We’re working with Baptist ministers across the state of Texas, who believe in the separation of church and state. Working with the pastors for Texas children, and parent groups across Texas, those groups have been able to stop vouchers in Texas, which as you know is a very conservative state, year after year. We’ve not been as successful in every state. There are states like Kentucky that have passed charter legislation. And the charter bills, by the way, are now coming from the far right. There’re not democrats in Kentucky supporting charters. West Virginia just passed a charter bill. Every single democrat voted against charters in West Virginia because they know their schools are desperately under-funded. We’ve been doing, as an organization, the best we can.

Nick Hanauer: Diane, in our remaining time, let’s get to that notion of the best possible public school. If you were a benevolent dictator, absolute power to solve this problem. Benevolent, as opposed to the one we have in the White House right now. What would you do? If you were the education czar, what would you do to improve education in this country?

Diane Ravitch: I’d say that the first thing I would do would be to try to have wraparound services, so that when kids have very stressful environments that they’re living in, that they have the social workers and the psychologists that they need to meet their needs. I’d insist that teachers are well paid, and that it’s a profession that’s attractive to very well-educated young men and women, who want to come into it, not for a two-year stint, or even a three-year stint, but who will say, “This is a career I would like to make. This is such a rewarding and exciting profession, not just economically, but because the psychic rewards are huge.”

If I had the money and the power, I would make sure that there was a fantastic arts program in every school, so that kids had reason to come to school other than to take tests.

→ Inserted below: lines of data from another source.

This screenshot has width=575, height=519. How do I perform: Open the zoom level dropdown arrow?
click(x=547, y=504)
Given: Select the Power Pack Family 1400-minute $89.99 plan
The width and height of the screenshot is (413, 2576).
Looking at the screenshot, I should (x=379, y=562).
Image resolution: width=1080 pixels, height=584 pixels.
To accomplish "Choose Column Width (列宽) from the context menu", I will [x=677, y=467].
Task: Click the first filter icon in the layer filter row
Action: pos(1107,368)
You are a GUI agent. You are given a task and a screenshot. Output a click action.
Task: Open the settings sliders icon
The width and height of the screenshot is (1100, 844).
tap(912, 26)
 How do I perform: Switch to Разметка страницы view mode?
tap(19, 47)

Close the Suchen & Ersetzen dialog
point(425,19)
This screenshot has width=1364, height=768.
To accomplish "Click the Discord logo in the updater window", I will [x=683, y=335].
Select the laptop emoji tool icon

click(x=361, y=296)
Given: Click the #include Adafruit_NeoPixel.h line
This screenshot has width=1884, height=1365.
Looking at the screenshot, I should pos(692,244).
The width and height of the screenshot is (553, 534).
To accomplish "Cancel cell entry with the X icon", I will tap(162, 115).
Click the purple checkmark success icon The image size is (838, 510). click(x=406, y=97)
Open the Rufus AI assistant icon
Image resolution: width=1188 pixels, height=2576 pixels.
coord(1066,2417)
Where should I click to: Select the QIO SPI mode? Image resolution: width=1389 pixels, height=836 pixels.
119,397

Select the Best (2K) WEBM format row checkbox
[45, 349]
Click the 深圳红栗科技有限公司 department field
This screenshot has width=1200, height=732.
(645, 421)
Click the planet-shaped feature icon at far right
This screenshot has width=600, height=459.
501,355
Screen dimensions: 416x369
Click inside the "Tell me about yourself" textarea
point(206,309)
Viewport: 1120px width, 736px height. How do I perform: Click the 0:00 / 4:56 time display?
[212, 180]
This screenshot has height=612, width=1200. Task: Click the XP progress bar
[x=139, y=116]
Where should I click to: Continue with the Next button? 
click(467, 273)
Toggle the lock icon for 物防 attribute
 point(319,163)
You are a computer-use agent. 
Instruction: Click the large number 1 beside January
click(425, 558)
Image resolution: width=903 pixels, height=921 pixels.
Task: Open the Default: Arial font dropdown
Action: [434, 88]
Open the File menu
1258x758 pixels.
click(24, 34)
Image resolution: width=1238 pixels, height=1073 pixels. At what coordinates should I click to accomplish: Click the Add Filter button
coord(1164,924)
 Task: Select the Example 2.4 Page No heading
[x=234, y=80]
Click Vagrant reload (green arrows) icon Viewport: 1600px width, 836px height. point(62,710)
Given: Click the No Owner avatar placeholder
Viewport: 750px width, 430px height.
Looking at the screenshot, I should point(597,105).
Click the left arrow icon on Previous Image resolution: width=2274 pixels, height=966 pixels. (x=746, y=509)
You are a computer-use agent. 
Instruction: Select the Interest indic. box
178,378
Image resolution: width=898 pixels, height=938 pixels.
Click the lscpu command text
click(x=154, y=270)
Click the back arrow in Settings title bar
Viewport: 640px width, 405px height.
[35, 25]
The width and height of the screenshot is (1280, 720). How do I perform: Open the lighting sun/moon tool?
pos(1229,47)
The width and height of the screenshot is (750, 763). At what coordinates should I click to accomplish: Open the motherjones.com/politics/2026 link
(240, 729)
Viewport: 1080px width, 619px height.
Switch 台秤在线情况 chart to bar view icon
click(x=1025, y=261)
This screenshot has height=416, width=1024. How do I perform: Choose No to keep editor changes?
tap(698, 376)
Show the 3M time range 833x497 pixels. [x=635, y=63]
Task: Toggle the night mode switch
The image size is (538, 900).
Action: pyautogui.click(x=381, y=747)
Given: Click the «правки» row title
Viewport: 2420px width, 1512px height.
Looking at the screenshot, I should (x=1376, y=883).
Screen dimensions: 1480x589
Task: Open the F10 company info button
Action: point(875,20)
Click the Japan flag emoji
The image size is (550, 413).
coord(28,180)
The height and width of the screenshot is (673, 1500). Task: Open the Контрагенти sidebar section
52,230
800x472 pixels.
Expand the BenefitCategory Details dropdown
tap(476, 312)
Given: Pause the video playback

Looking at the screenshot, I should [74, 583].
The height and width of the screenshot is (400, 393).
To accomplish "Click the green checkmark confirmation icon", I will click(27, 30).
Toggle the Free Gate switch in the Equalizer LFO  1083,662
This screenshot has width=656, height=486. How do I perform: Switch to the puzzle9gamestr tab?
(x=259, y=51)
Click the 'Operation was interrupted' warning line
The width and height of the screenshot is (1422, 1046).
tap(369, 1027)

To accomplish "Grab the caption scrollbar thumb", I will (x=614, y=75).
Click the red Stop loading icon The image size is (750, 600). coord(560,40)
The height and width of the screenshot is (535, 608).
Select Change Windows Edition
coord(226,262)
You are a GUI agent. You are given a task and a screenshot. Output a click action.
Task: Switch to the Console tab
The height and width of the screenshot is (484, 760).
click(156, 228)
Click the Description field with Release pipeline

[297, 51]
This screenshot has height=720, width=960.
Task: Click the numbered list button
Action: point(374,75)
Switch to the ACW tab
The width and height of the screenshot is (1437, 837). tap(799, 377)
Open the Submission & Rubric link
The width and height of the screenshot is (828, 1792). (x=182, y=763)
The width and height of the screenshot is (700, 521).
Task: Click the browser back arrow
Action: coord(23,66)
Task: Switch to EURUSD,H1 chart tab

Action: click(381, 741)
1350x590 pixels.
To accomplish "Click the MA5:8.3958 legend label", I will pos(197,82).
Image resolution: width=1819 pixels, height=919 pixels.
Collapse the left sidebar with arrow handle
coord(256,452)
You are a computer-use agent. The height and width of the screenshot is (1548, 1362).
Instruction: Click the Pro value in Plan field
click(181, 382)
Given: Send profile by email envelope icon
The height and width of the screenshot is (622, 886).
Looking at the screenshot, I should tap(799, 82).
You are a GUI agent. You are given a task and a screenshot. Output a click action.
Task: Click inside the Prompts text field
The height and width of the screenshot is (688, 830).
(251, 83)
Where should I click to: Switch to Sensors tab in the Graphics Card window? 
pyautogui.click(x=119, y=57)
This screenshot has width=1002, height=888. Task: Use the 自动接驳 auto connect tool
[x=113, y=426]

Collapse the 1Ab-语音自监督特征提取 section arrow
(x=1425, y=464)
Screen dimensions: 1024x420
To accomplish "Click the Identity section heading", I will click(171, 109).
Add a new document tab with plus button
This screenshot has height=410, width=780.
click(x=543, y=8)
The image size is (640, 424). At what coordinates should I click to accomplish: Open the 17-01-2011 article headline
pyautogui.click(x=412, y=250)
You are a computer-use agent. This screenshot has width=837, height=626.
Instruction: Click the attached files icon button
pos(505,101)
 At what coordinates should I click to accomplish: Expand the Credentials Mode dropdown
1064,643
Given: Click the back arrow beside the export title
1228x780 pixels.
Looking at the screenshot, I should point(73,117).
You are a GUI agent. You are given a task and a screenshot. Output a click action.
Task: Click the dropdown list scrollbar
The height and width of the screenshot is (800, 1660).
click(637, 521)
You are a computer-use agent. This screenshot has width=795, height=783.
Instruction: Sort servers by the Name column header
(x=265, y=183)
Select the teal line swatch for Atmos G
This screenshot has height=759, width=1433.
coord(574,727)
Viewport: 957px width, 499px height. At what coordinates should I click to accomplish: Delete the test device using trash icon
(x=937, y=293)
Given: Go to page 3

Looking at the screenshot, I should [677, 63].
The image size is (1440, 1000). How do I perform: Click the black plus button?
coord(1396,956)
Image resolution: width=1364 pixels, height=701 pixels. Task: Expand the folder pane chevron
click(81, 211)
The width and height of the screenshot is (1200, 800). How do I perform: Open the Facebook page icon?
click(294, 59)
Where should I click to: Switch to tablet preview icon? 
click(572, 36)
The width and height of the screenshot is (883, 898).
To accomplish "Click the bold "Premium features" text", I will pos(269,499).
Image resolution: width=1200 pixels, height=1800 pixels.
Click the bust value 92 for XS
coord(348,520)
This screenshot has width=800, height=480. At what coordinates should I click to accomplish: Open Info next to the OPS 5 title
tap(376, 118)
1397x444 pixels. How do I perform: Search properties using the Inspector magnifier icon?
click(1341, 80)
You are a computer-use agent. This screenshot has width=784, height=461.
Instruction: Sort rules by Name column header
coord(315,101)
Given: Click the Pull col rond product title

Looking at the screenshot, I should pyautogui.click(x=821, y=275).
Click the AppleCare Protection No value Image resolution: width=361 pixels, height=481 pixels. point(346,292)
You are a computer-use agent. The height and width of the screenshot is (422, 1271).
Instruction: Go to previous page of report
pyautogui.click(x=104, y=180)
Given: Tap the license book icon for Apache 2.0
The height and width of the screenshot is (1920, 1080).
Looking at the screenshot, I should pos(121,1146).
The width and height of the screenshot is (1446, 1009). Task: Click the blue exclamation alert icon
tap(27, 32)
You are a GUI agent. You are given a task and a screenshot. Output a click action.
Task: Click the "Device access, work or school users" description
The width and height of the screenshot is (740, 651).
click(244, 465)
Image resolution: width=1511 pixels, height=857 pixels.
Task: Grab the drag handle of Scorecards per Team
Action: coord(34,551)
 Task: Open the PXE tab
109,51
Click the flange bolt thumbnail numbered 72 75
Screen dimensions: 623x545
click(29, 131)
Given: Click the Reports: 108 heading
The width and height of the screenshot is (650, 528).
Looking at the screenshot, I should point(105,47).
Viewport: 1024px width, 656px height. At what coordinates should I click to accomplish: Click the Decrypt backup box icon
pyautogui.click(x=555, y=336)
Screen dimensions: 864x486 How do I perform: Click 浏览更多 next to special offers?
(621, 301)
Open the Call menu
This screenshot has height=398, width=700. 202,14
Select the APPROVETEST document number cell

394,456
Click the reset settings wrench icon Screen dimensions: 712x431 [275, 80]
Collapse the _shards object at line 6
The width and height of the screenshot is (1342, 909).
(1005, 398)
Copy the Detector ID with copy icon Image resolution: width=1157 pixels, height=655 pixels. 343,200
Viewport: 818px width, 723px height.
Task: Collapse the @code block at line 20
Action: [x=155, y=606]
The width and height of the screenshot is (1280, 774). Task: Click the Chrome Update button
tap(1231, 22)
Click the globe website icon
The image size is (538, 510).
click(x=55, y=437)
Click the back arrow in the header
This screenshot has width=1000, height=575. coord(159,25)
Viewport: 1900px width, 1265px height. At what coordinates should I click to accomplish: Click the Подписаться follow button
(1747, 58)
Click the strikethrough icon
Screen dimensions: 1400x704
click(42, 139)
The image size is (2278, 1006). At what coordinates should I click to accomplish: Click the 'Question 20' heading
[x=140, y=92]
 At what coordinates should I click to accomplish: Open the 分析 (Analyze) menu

I would eliminate the whole federal testing regime, because it’s been a massive failure. We have spent, literally, as a society, billions of dollars on testing and test prep over the last twenty years, and it’s been a waste because the test scores, nationally, haven’t budged for at least the last decade. So all that money should be redirected towards encouraging creativity, critical thinking, the arts, making sure that when kids… that first of all there is a school band, that there is a school orchestra, and that the kids have uniforms, and they have instruments, and basic stuff like that. I would like to see the public schools have the same resources and programs and opportunities for intellectual development, and also aesthetic pleasure, and all the great things about growing up, and athletics, and et cetera, that is available to private school kids.

I think that, I go back to something that John Dewey wrote more than a century ago when he said what the best and wisest parent wants for their child is what we should want for all the children of the community, and anything less than that is not only unlovely, but destroys our democracy. And I think that, to me, is the most profound thing ever written about education, which is that we should want for all children what we want for our own children. That’s my ideal.

Nick Hanauer: Yeah, I think that’s exactly right. There’s no mystery about what a great school looks like. Just go to the best private school in New York City and you know. Just do that, everywhere.

Diane Ravitch: Right, and there’re many of them, and there’re many great public schools. There’re many great public schools, but they are in wealthy communities, where the community is willing to pay the price of having great schools. And we, as a society, are not willing to pay the price of having great schools for all kids. And so, we have a state like Florida, for example, that now has four or five different voucher programs, where the kids are given basically $4 or $5,000 and told, “Go find any school you want.” And there’re no standards whatsoever for the voucher schools in Florida. So they’re going to backwoods religious schools, where they learn their science from the Bible. And I keep thinking, if you really want to prepare kids to live in the twenty-first century, and to be good at whatever it is they want to be, they’re not gonna learn their science from the Bible. You can revere the Bible without considering it to be a science textbook.

Nick Hanauer: I’ve got one final question for you, Diane. You’ve done a lot of good work. Why are you still doing this? Why aren’t you retired?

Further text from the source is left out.